27 Gennaio 2012. 27 gennaio 1945. La Sessantesima Armata sovietica del I fronte Ucraino comandata dal generale Fedor Krasavin apre le porte del campo di Auschwitz, località Monowitz. Lo spettacolo che si apre alla vista dell'armata russa è raccapricciante: centinaia di uomini, donne e bambini, magri come scheletri e dallo sguardo spento, sfilano dietro un filo spinato come fantasmi di una macabra processione. Invocano aiuto, ma è difficile comprenderli perché una babele di lingue si fonde in un unico grido di disperazione, in una supplica che lascia i liberatori ammutoliti. Possono solo urlar loro “Uze vy svobodnyie!” [Ormai siete liberi].

Il resto ci è stato tramandato dagli innumerevoli libri di storia, dai documentari e dai reportage, dalla vivida testimonianza di chi quell'inferno l'ha vissuto e vi è miracolosamente scampato. Parlare di quest'ade terrestre sarebbe poca cosa perché in molti l'hanno fatto, riportando numeri e nomi, immagini e frammenti di carta scritti dagli stessi prigionieri durante la detenzione, ma se da quei campi di sterminio uscirono dei sopravvissuti fu non solo grazie agli eserciti alleati, ma alla stessa resistenza e al mutuo soccorso. Ed è di questo che forse poco sappiamo. Se a quasi 60 anni di distanza il mondo continua ad offrirci l'immagine di un eterno conflitto tra esseri umani sarebbe bello poter parlare qui di come l'unione e la cooperazione possano salvare ancora, com'è già è accaduto, milioni di vite. [MORE]

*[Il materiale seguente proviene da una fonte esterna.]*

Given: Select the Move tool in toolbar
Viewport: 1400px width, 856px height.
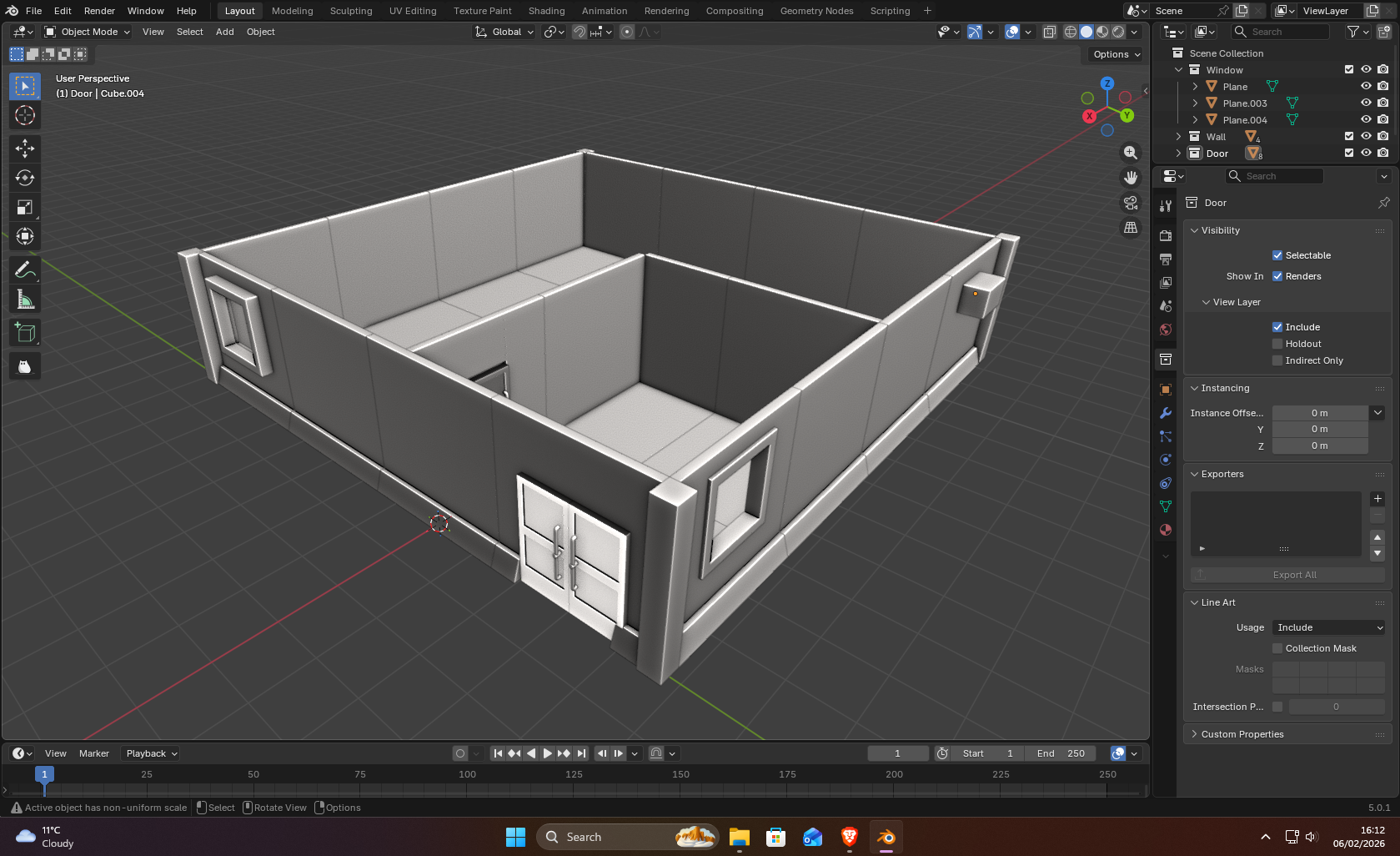Looking at the screenshot, I should tap(25, 149).
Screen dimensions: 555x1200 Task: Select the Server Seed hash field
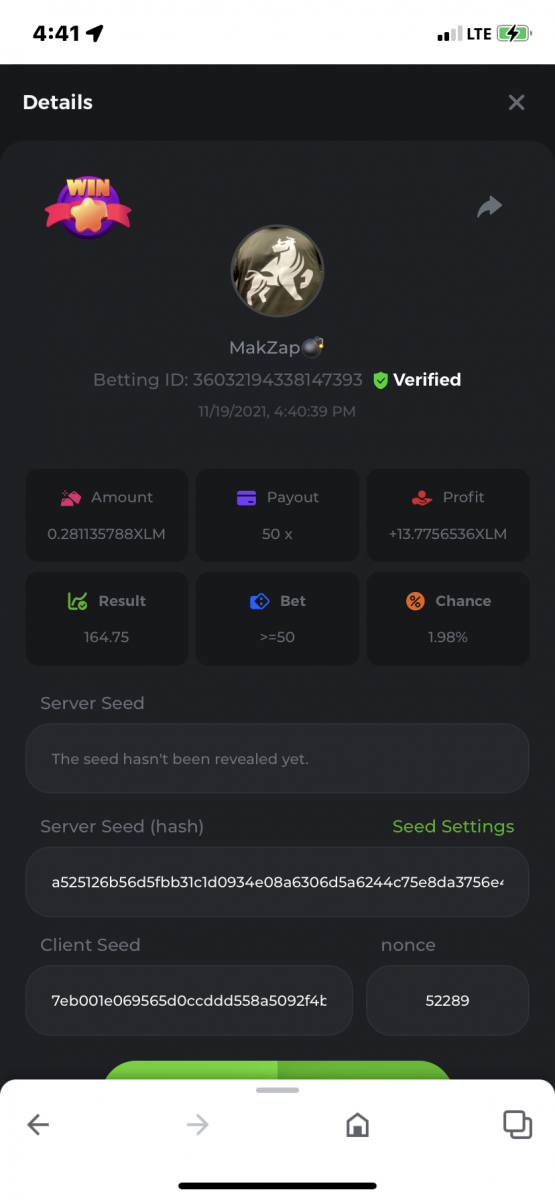[x=277, y=882]
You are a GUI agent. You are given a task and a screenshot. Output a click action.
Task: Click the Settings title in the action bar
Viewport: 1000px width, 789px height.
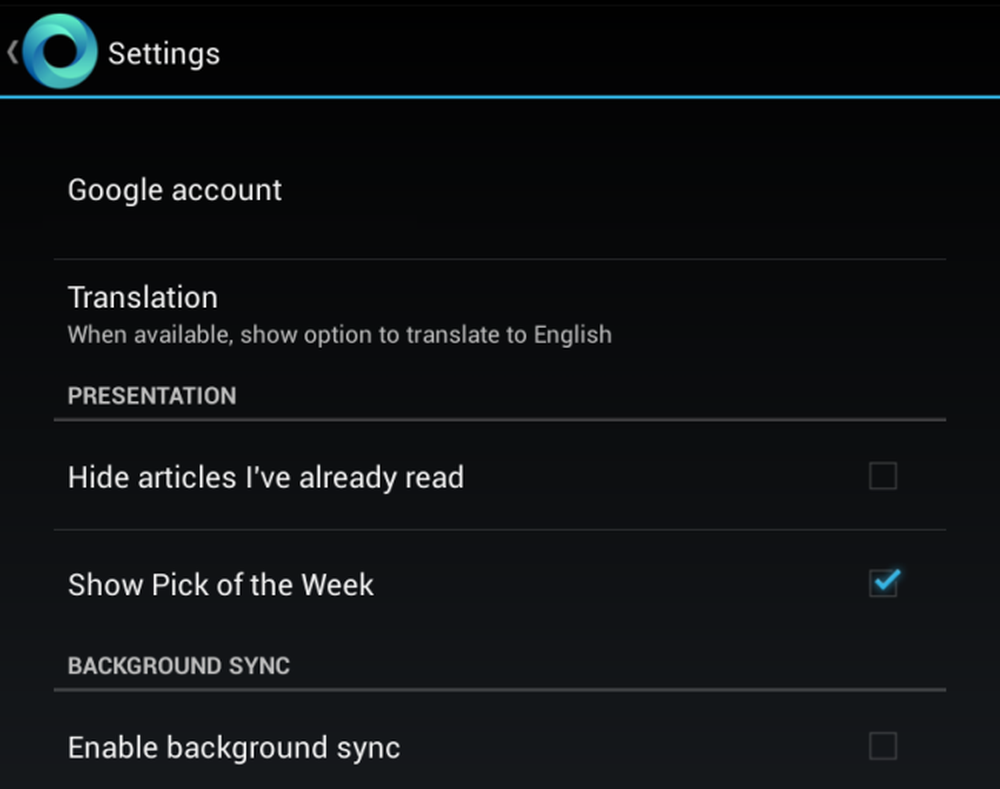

Le violenze fisiche e psicologiche perpetrate all'interno dei campi non permisero mai la nascita di forme di resistenza che fossero anche lontanamente simili a quelle messe in atto dalle formazioni partigiane ma sappiamo con certezza che i polacchi, gli ungheresi, i francesi, gli italiani, gli stessi tedeschi dissidenti, gli yiddish e i rumeni internati programmarono e misero in atto forme di resistenza valide e, a loro modo, efficaci. Il loro modo di ribellarsi alle angherie iniziava già dentro le camere a gas, dove i condannati mostravano forme di resistenza spirituale con le quali cercavano di mantenere viva, oltre la mortalità del loro corpo, la scintilla della dignità umana. Organizzarono sabotaggi interni, rivolte spontanee ed evasioni. Contribuirono alla diffusione clandestina di attività culturali e politiche nascondendo copie cartacee e fotografiche di documenti che la Gestapo aveva dato alle fiamme per nascondere gli orrori compiuti al resto del mondo. Di quel coraggio muto e senza eco ne presero coscienza gli stessi membri delle SS. Pery Broad, funzionario di stanza ad Auschwitz, annotò nel proprio diario dell'atto di eroismo di padre Maksymilian Kolbe (internato n. 16.670), che si offrì di esser fucilato al posto di un padre di famiglia selezionato per rappresaglia tra un folto numero di prigionieri.

Si cercava di eludere le selezioni all'uscita dai convogli nascondendo i più deboli e i più anziani tra muri di persone, si evitava di morire di fame dividendo le razioni di cibo tra volti amici e sconosciuti, manomettendo documenti e cartelle cliniche. E si cercò di resistere all'incubo del lager attraverso l'attività clandestina di militari internati che si riunirono in veri e propri gruppi di lotta, come la ZOW (Zawiazek Organizacij Woiskowej – Unione dell'organizzazione militare), fondata nel 1940, e la ZWZ (Zwaizek Walki Zbrojnei - Unione della Lotta armata), costituita nel 1941 dal colonnello dell'esercito polacco Kazimierz Rawicz.

Ai primi di gennaio del 1943 le autorità del campo iniziarono durissime rappresaglie contro i dissidenti che portarono alla morte di 105 sabotatori. Le raffiche di fucile stroncarono le loro vite, mai il loro operato. Si stima che, grazie ai contatti tra queste cellule clandestine, i ribelli riuscirono a portare fuori dal campo le copie dei registri del carcere e dell'obitorio, le planimetrie dei forni crematori e delle camere a gas, le copie delle analisi antropometriche e degli studi del dottor Mengele, fotografie dei massacri ed elenchi dei convogli provenienti da tutta Europa.

Se è vero che la storia è fatta dagli eroi allora ricordiamoci, almeno in questo giorno di memoria, di tali vittime come di uomini valorosi che hanno saputo opporre il loro coraggio alla follia dei propri simili.
“Una facoltà ci è rimasta: e dobbiamo difenderla con ogni vigore perché è l'ultima: la facoltà di negare il nostro consenso”, queste le parole scritte da un sopravvissuto del campo di sterminio di Auschwitz. Il suo nome era Primo Levi.